On the next question, which relates to the right of the defendant to transfer his stock so as to escape liability for the unpaid *354instalments, we are a divided bench; but a majority concur, though for different reasons, in holding him liable notwithstanding the transfer he made.
Two of us think he had a perfect legal right to assign his stock on any terms he pleased, but that unless it was done with the consent of the company he remained liable still to them as a stockholder for the unpaid portion of his subscription. One of our number is of opinion that if the assignment had been bona fide it would have relieved him from further liability, but that the record showing that it was a transfer mala fide, he remains liable. The only remaining judge who sat in the argument holds that the assignment was valid and relieved the defendant from further liability.
As neither of these opinions has the sanction of a majority, they are not to be discussed, and are indicated only to show that they result in an affirmance of the ruling below on this point.
' These are the principal questions in this case; but there are some minor points that require a passing notice.
It is not quite clear from the record that the court gave any instruction on the subject of the rate of interest to be charged against the defendant; but if the 12 per cent, provided' for in the 8th section of the incorporating act were allowed in pursuance of what the court said as quoted in the 9th assignment of error, a majority of our number think it was right, so that the defendant takes nothing by that assignment.
The defendant had estopped himself from denying that five dollars a share was paid at the time of subscribing.
And there are no grounds for the objections to the amended declaration.
On the whole, we see no error in the record, and therefore the judgment is affirmed.
Lewis, C. J.
I think that the plaintiff in error is liable on his written “ promise to pay to the corporation the sum of $50 for every share of stock set opposite his name.” The subsequent transfer of his stock did not release him from that contract.

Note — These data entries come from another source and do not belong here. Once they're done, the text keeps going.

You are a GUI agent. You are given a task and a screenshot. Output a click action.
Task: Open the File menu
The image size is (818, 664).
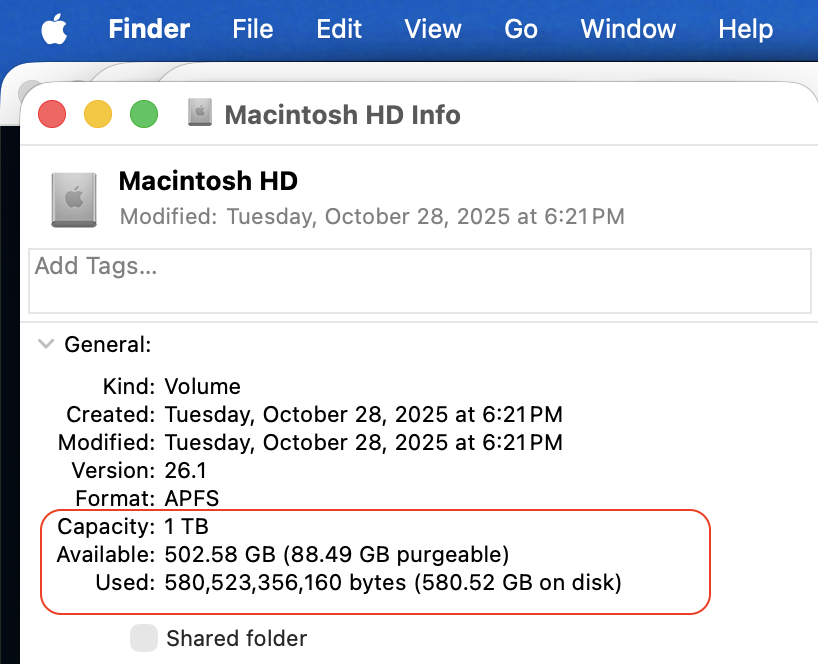[252, 29]
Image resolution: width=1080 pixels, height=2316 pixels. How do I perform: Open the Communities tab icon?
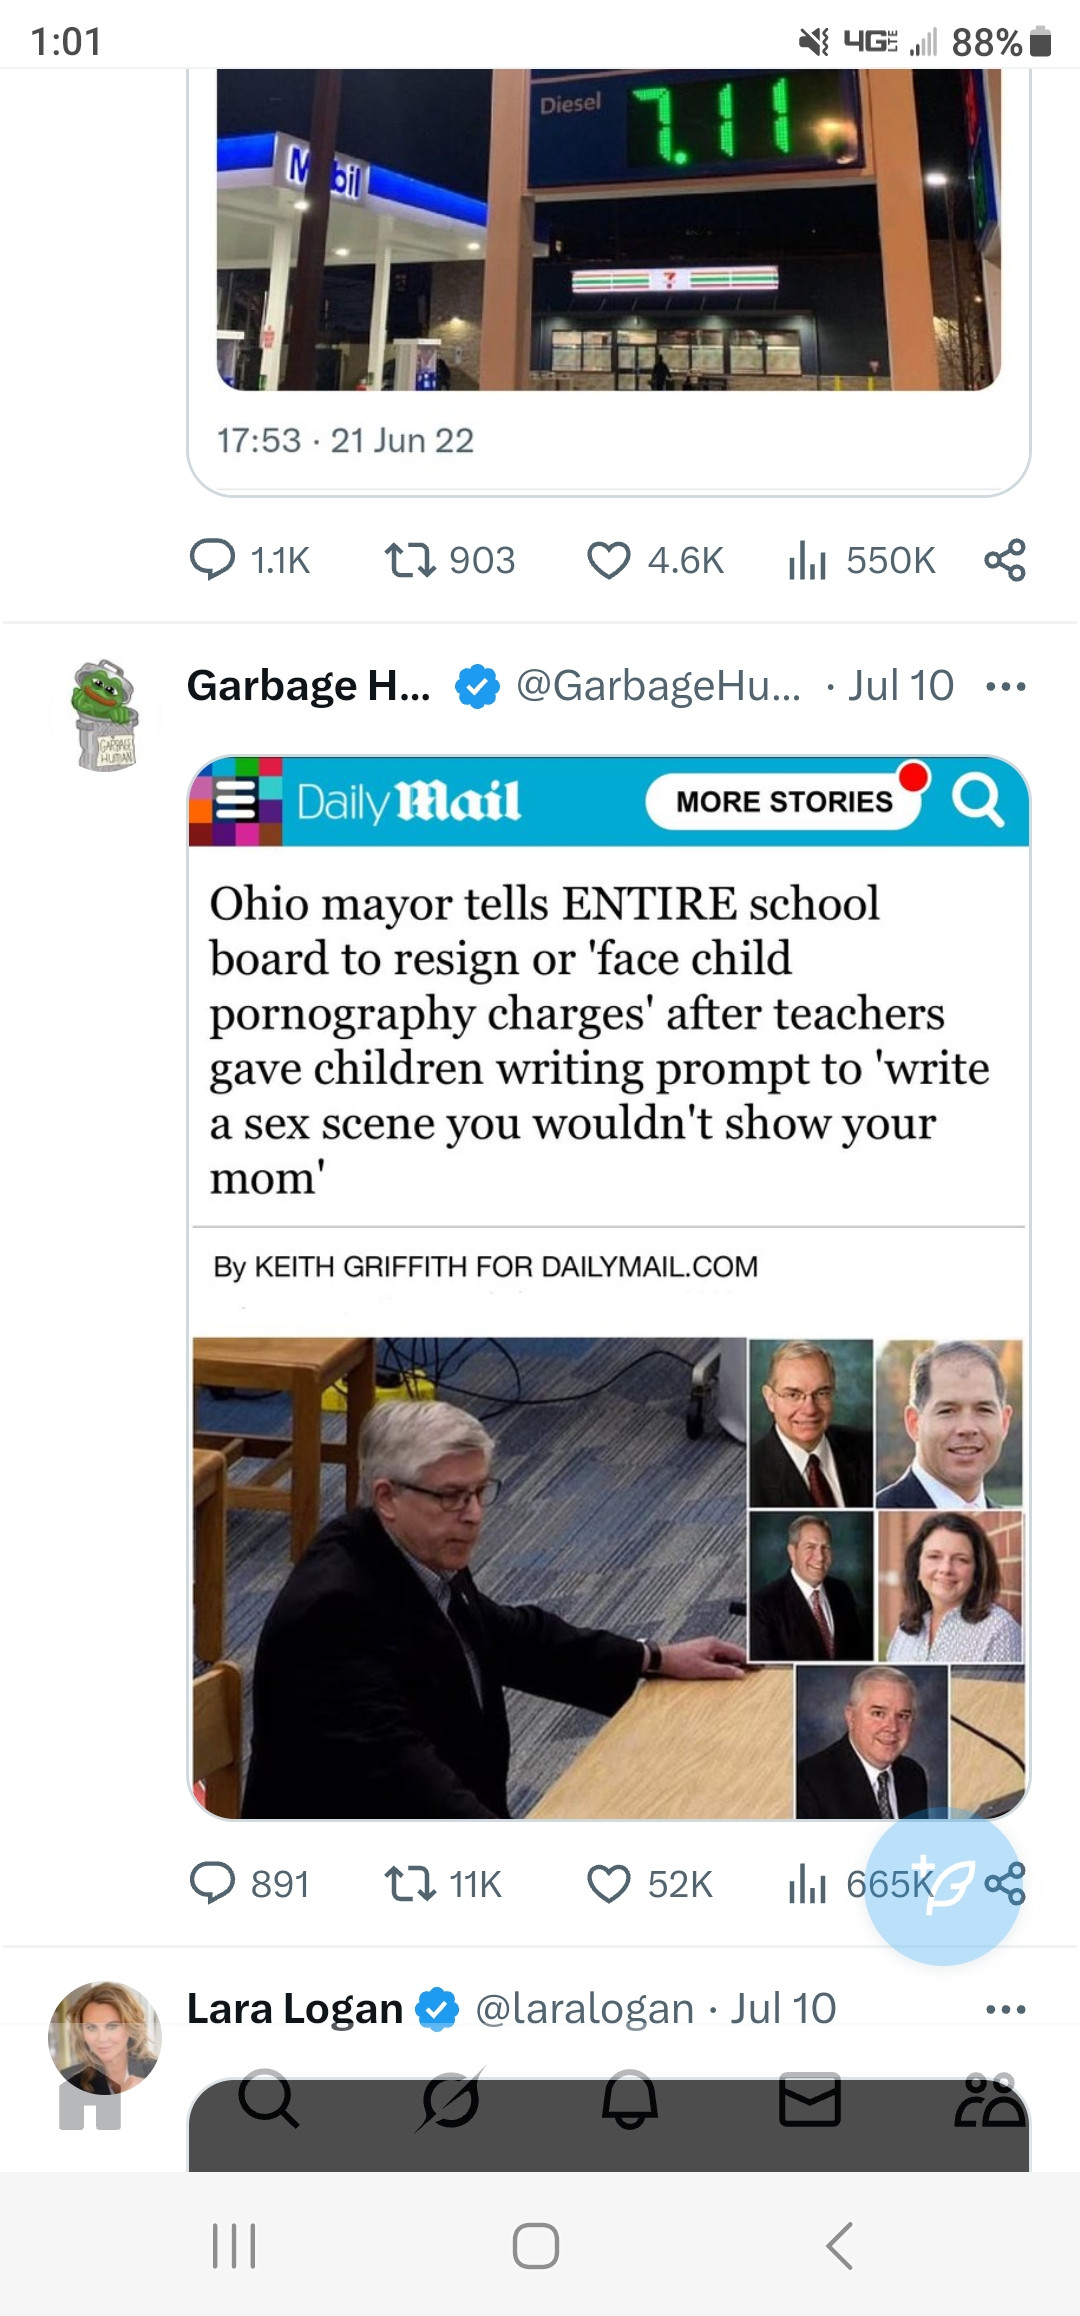pyautogui.click(x=990, y=2099)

It is very clear that the transfer was not made in the ordinary course, as a business transaction, because the alleged purchaser was really paid for taking the stock, instead of paying money for it. Yet that is immaterial, because, whether the transfer was fair or fraudulent— whether with the consent of the company or without it — whether entered on the books or not — whether the purchaser became liable for the instalments unpaid or not, there is nothing in the law, or in the nature of the transaction, which discharges the original subscriber from his express written engagement to pay the money: Trevor v. Perkins, 5 Wharton 244. The case of Huddersfield *355Canal Co. v. Buckley, 7 T. R. 36, was decided on peculiar circumstances, and does not rule a case like the present.
But the penalty of one per cent, per month is imposed only on stockholders. The plaintiff in error was no stockholder when the default occurred. He is therefore not liable for the penalty. It is true that there is no assignment which brings this error to our notice in such a way as to oblige us to take notice of it. But the declaration claims the “ one per cent, per month,” and the amount of the verdict shows that it was recovered.
I would, therefore, direct the prothonotary to make the proper calculation of the amount of principal and interest due on the subscription, and if the plaintiff below refused to release the excess, I would reverse this judgment. This court have a right, of their own motion, to do justice. I am in favour of doing it in this case. If my brethren do not concur in this suggestion, I must unite with them in saying that the errors have not been sustained, and that the judgment must be affirmed.